[Data entries]
____
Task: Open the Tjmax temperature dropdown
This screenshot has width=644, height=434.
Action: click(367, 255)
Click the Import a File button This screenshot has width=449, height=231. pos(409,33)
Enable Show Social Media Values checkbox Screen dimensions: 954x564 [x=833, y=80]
____
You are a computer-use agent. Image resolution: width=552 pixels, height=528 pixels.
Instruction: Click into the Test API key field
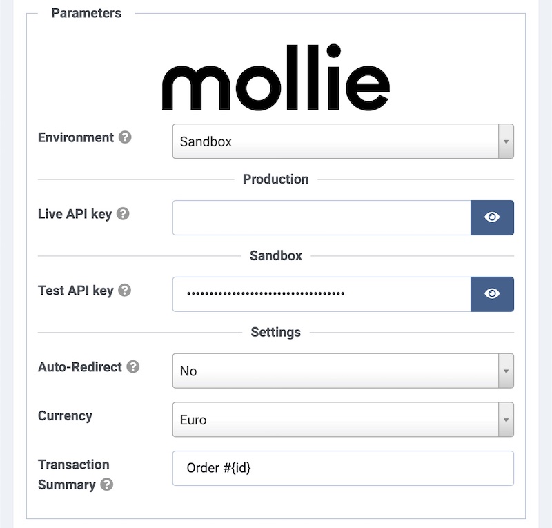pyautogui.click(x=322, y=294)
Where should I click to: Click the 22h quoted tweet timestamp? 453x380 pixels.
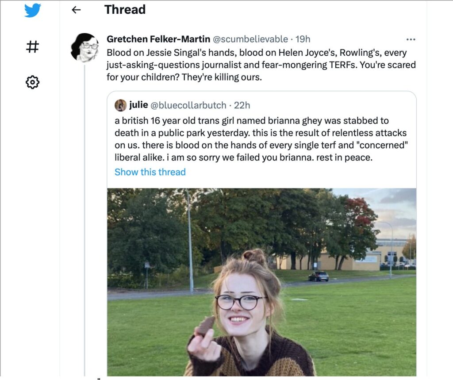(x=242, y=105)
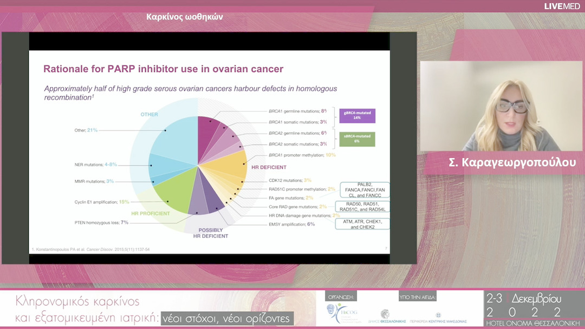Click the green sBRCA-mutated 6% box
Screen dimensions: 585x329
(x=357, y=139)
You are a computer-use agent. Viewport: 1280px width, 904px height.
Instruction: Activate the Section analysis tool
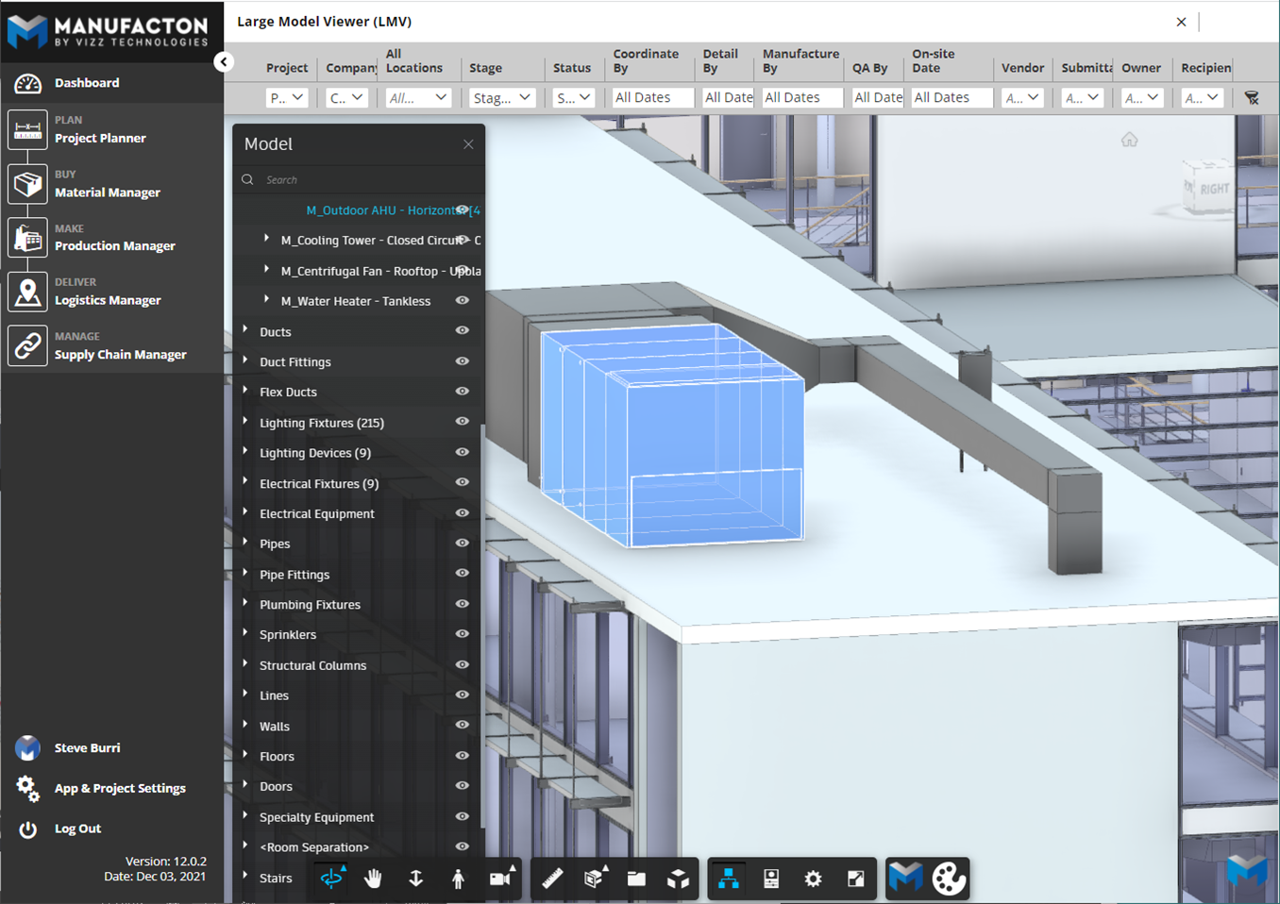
____
When you reach the line holding "You are a computer-use agent. Viewport: 1280px" in the records above, begin reproducing exactly, stop after the line holding "Instruction: Activate the", and output nothing else.

You are a computer-use agent. Viewport: 1280px width, 904px height.
Instruction: Activate the Section analysis tool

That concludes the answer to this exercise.